═════ MATERIAL
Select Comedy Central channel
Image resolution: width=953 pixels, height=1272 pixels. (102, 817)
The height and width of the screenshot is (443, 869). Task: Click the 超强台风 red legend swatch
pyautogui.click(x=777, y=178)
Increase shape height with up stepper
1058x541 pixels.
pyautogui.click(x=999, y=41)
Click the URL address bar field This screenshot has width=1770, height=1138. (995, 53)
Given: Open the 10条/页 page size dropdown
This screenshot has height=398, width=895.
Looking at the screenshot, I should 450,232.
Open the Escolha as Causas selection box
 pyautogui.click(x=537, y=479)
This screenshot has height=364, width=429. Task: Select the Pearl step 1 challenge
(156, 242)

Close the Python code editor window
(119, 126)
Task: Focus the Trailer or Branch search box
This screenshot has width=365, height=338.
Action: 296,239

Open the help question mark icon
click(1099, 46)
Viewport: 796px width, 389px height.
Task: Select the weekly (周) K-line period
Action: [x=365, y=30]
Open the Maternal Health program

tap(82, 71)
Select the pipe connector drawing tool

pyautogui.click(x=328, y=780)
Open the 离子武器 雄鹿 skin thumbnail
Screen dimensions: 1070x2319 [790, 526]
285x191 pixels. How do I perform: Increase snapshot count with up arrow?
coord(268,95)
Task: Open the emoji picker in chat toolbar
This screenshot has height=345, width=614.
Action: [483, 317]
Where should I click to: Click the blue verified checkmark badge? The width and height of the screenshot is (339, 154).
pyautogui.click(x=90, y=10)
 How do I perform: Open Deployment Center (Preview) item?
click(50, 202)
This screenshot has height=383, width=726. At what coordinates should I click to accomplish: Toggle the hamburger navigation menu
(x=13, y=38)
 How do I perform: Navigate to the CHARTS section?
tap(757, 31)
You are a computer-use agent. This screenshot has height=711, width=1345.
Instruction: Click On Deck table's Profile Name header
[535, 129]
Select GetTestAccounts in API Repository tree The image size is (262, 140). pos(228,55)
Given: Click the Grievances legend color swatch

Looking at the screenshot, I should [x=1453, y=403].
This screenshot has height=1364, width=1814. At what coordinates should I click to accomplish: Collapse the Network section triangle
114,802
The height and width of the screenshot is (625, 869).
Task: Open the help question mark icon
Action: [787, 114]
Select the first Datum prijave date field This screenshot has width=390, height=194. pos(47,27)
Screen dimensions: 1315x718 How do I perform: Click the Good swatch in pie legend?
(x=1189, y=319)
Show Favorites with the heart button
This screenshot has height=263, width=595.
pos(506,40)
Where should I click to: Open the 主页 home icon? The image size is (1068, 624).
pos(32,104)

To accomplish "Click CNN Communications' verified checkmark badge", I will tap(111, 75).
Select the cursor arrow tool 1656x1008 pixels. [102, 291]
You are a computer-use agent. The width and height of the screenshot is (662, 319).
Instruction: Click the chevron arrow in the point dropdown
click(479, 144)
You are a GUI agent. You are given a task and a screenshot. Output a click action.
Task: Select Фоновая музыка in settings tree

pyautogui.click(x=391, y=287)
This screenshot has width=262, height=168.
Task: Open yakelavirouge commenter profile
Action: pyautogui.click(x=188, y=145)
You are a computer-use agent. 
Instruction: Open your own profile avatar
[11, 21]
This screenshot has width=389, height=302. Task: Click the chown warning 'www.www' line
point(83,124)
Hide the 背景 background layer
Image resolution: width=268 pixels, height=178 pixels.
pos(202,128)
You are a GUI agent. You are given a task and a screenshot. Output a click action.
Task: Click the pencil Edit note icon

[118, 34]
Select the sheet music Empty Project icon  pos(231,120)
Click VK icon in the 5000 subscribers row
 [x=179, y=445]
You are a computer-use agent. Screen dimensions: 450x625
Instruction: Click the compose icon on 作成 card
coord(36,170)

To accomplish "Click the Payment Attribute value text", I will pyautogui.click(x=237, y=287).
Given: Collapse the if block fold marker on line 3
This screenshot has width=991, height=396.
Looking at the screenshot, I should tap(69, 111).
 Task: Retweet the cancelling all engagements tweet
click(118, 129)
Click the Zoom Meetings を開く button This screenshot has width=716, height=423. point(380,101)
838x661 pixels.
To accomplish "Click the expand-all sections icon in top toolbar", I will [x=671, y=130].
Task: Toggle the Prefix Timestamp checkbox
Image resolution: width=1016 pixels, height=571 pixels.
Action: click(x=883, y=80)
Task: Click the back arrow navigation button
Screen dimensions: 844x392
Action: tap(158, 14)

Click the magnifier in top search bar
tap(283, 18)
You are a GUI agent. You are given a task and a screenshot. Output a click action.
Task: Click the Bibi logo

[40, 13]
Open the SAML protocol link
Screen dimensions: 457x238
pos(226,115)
══════════
WORK TO DO: Retype the records from the line with "Given: Click the" to the line with "Looking at the screenshot, I should [x=1453, y=403].", including both of those lines.

ANSWER TO THIS TASK:
Given: Click the Grievances legend color swatch

Looking at the screenshot, I should [x=1453, y=403].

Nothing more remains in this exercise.